Authors
U Dobramysl1; RN Neish2; E Ferreira2; R Pereira3; R Etzensperger3; M Young4; J Smith5; J Damasceno6; JD Sunter7; J Mottram2; E Gluenz3; R Wheeler8; 1 University of Oxford, UK; 2 University of York, Centre for Immunology and Infection, UK; 3 Institute of Cell Biology, University of Bern, Switzerland; 4 University of Glasgow, Institute of Infection, Immunity & Inflammation,, UK; 5 Institute of Infection, Immunity and Inflammation, University of Glasgow, UK; 6 Wellcome Centre for Integrative Parasitology, Institute of Infection, Immunity and Inflammation, University of Glasgow, UK; 7 Department of Biological and Medical Sciences, Oxford Brookes University, Oxford, UK; 8 Peter Medawar Building for Pathogen Research, Nuffield Department of Medicine, University of Oxford, UK Discussion
Despite extensive efforts for the functional characterisation of protein-coding genes in Leishmania, the role of most is still unclear. Indeed, according to TriTrypDB only 14% of the 8267 L. mexicana protein-coding genes have been unambiguously named, with the large majority remaining of putative function or hypothetical. The major aims of the Leishmania Genetic Modification (LeishGEM) project are to address this by 1) determining the fitness of protein-coding gene deletion mutants (genome-wide, 8267 genes) and 2) visualising the sub-cellular localisation of the corresponding protein by tagging (if lacking an ortholog in or divergent from T. brucei, 2700 target genes).
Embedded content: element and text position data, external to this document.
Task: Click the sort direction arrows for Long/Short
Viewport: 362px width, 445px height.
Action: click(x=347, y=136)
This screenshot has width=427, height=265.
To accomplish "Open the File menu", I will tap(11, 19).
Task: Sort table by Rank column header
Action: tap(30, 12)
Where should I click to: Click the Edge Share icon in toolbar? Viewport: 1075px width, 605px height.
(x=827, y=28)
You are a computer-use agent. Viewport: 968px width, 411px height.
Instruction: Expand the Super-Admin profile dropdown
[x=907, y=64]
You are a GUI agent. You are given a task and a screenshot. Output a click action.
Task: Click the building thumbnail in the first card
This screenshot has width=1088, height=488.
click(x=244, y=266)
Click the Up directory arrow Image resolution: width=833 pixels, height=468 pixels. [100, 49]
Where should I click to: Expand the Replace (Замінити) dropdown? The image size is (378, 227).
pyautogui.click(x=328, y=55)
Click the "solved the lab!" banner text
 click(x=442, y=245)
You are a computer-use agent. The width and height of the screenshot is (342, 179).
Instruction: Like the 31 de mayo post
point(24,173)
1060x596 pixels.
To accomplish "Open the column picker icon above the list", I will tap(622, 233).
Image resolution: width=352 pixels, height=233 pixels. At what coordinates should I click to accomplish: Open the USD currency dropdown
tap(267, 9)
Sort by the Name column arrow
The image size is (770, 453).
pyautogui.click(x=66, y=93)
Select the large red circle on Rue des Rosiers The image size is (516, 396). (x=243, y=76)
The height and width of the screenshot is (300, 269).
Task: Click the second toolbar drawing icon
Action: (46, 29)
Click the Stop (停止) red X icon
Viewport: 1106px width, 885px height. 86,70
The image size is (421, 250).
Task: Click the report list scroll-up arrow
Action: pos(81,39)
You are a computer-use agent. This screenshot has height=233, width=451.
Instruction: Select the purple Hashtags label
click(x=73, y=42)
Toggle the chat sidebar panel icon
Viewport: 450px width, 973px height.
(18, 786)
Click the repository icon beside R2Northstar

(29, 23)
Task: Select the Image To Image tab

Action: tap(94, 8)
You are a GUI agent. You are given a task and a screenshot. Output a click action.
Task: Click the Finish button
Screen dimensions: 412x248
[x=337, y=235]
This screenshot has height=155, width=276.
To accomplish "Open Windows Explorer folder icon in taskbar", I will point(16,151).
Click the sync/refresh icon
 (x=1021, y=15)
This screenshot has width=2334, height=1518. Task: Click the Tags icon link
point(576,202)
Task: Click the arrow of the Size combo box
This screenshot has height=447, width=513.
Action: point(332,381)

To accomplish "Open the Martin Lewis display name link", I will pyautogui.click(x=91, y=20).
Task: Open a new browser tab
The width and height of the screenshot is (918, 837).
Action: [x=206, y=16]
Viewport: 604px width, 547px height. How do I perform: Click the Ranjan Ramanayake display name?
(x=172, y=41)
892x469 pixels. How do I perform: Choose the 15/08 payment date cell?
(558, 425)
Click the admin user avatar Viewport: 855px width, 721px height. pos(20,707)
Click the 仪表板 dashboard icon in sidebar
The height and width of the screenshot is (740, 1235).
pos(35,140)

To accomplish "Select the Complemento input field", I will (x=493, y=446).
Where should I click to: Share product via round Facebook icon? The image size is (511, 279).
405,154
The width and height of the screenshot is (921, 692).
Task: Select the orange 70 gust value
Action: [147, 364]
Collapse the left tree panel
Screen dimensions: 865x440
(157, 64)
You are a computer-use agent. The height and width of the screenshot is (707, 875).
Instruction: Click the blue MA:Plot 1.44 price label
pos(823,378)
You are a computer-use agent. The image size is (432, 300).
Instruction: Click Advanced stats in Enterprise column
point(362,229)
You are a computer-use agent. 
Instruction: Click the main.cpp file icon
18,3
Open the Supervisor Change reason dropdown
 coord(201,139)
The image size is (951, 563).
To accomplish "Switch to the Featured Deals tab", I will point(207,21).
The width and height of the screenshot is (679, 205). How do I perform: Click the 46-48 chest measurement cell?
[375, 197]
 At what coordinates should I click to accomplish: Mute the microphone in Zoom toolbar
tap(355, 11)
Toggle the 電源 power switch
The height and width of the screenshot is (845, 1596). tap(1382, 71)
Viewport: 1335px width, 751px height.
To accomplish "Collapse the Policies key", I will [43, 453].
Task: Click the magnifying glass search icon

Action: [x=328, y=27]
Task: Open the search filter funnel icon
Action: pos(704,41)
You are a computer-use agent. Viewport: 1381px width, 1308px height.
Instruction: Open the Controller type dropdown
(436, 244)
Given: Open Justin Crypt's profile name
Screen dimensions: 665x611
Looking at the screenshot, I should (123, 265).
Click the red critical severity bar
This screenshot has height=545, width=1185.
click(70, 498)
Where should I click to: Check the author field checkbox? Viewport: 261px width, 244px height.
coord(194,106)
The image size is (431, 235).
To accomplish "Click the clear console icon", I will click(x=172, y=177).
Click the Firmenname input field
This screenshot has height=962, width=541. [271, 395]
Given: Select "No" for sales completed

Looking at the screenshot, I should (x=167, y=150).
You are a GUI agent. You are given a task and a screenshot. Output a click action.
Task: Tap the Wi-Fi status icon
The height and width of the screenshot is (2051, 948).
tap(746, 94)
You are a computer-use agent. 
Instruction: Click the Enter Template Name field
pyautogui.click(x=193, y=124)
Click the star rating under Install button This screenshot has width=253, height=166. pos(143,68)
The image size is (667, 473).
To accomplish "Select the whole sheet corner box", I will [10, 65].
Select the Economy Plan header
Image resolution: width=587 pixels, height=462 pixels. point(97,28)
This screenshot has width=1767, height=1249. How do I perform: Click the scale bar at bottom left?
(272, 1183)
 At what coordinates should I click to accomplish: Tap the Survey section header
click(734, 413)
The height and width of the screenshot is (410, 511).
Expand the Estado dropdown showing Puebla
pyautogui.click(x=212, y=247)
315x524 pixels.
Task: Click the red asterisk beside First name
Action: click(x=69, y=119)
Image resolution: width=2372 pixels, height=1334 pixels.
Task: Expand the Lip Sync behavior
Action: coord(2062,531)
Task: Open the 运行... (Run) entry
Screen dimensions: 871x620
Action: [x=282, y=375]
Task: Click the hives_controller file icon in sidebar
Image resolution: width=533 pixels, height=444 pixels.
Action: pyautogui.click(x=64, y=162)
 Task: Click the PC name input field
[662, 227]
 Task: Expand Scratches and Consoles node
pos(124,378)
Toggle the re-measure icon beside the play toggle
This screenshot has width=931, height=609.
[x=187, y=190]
Using the LeishGEdit toolbox and CRISPR/Cas9, we generate uniquely genetically barcoded deletion cell lines for each gene. These can be mixed into pools and their fitness measured by barcode sequencing (Bar-Seq) as we previously showed. Here, we explain the fitness phenotyping strategies for pools in in vitro and in vivo models of life stages (promastigote culture, axenic amastigote culture, in vitro macrophage infection and mouse footpad infection). Using the Bar-Seq analysis of the first three pools of between 200 and 300 deletion mutants each, we test for A) linearity of the cell abundance using a dilution series of barcode parental cell lines; B) consistency of the fitness phenotypes of six control proteins with known behaviour in specific life stages; and C) potential bottlenecks for cell line survival in various life cycle stages. From this early, not fully randomised sample we detect a significant growth phenotype in 11% of mutants in amastigotes, 10% in macrophages and 21% in mouse footpads. This workflow is quantitative and scalable and will be applied genome-wide over the coming three years for unbiased identification of the most important Leishmania cellular systems for pathogenicity.